Now that we can express the ODEs in the form of a matrix, we can implement these matriexies in the ODE solver package to make the solution fit the ode. It’s important here to note that I’ve diverted from my old definitions of \(Y\) here, where the first element of the vector is \(y(x)\).

To make a step in the approximation we use the following equation:

\[ \begin{bmatrix} 1 \\ x+h \\ y(x+h)\\ y'(x+h)\\ y''(x+h)\\ ...\\ y^{n}(x+h)\\ \end{bmatrix} = S \cdot \begin{bmatrix} 1 \\ x\\ y(x)\\ y'(x)\\ y''(x)\\ ...\\ y^{n}(x)\\ \end{bmatrix} \epsilon \]

Where \(S\) is: \[ \begin{bmatrix} 1 & 0 & 0 & 0 & 0 & ... & 0 \\ h & 1 & 0 & 0 & 0 & ... & 0 \\ 0 & 0 & 1 & \frac{h}{1!} & \frac{h^2}{2!} & ... & \frac{h^n}{n!}\\ 0 & 0 & 0 & 1 & \frac{h}{1!} & ... & \frac{h^{n-1}}{(n-1)!}\\ 0 & 0 & 0 & 0 & 1 & ... & \frac{h^{n-2}}{(n-2)!}\\ ... & ... & ... & ... & ... & ...\\ 0 & 0 & 0 & 0 & 0 & ... & 1\\ \end{bmatrix}\]

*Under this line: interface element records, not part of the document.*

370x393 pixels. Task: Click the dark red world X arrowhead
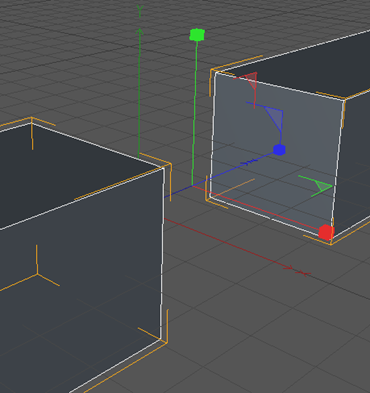click(288, 267)
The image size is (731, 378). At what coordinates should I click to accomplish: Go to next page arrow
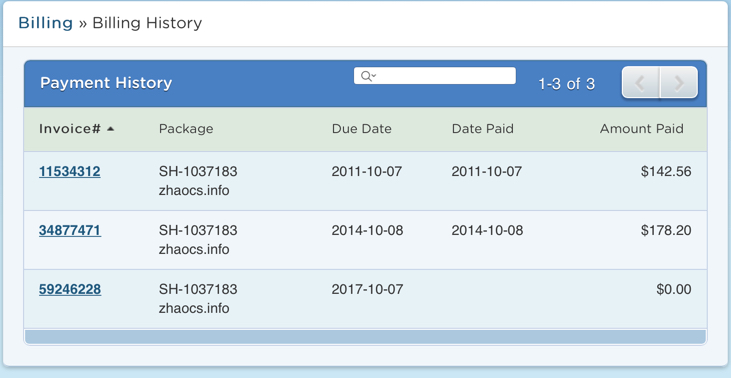(x=679, y=83)
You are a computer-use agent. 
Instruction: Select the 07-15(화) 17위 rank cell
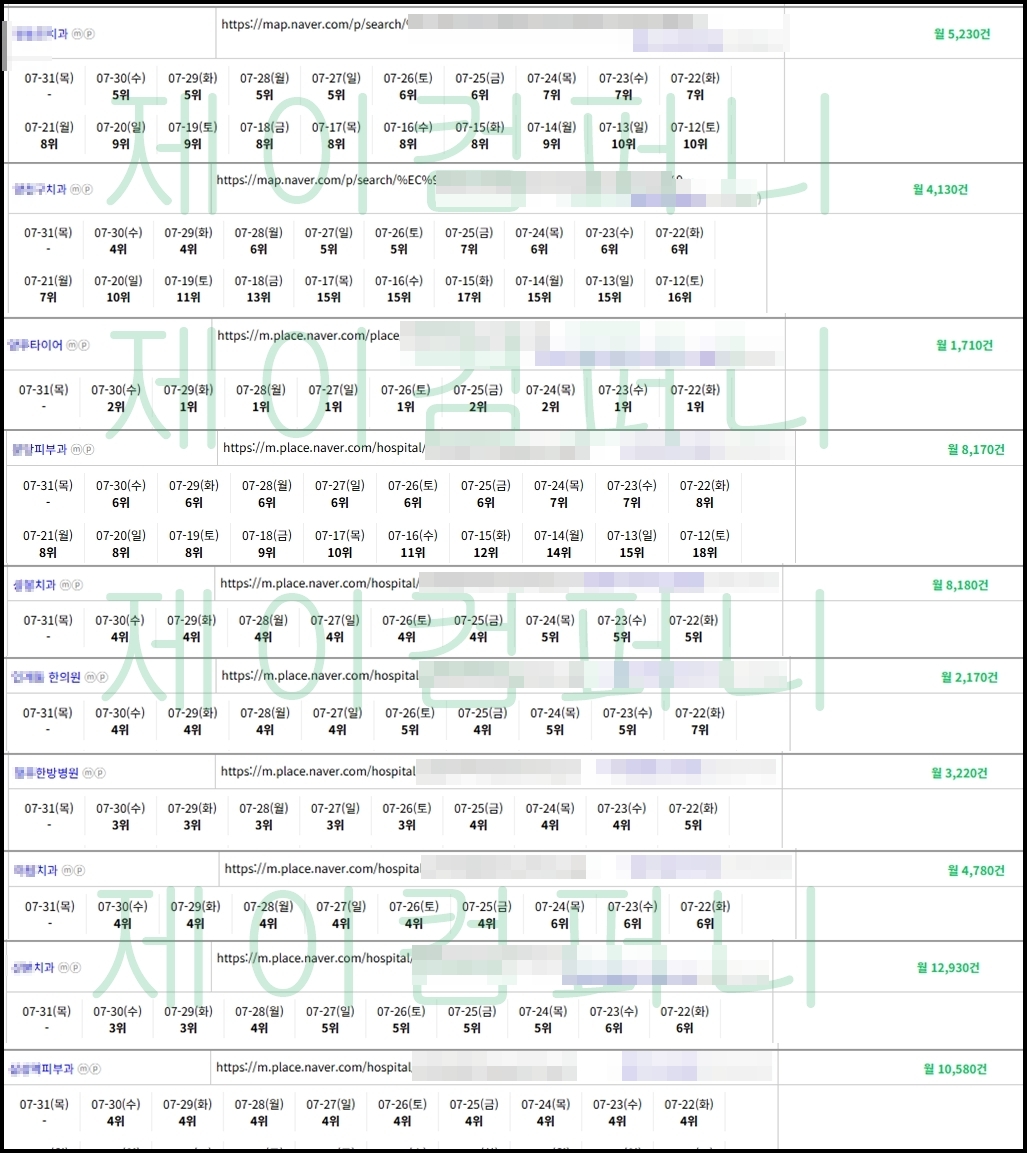(469, 289)
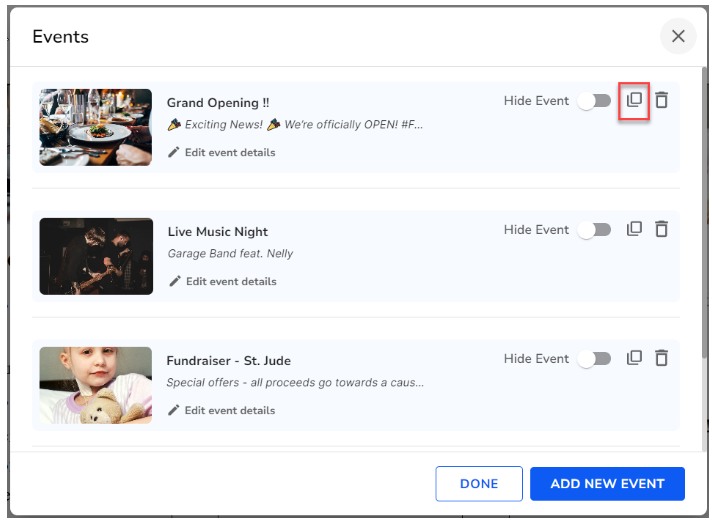Duplicate the Fundraiser - St. Jude event
This screenshot has width=712, height=522.
point(634,358)
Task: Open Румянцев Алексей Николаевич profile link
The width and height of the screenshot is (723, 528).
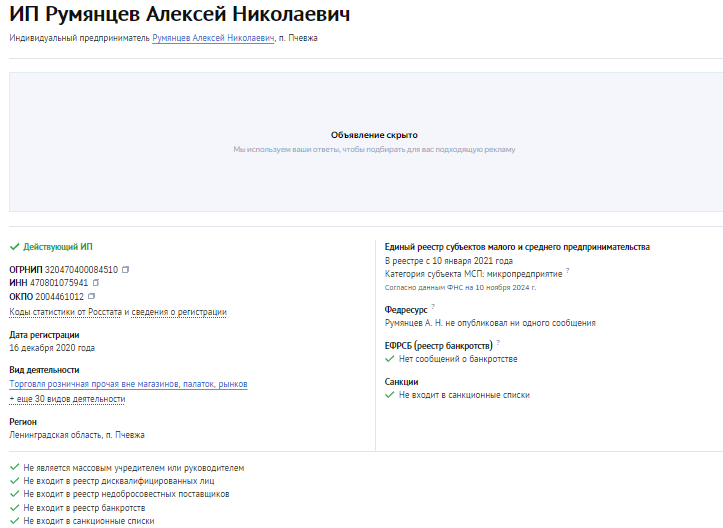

When making this step, the error in the approximation will move the point away from the plane that contains all valid solutions to the ODE, and therefore we will have to snap it back using one of the transformation matrices (\(T\)).

Implementing this method in our python library:

def expanded_euler(dims, h):
    step_matrix = np.zeros((dims, dims))
    for i in range(dims):
        for j in range(i, dims):
            # Is 1, and h at j-i =0, 1 respectively
            step_matrix[i, j] = h ** (j - i) / math.factorial(j - i)
    expanded_matrix = add_x_and_1(step_matrix, h)
    return expanded_matrix


def add_x_and_1(original_matrix, h):
    new_size = len(original_matrix) + 2
    new_matrix = np.zeros((new_size, new_size), dtype=original_matrix.dtype)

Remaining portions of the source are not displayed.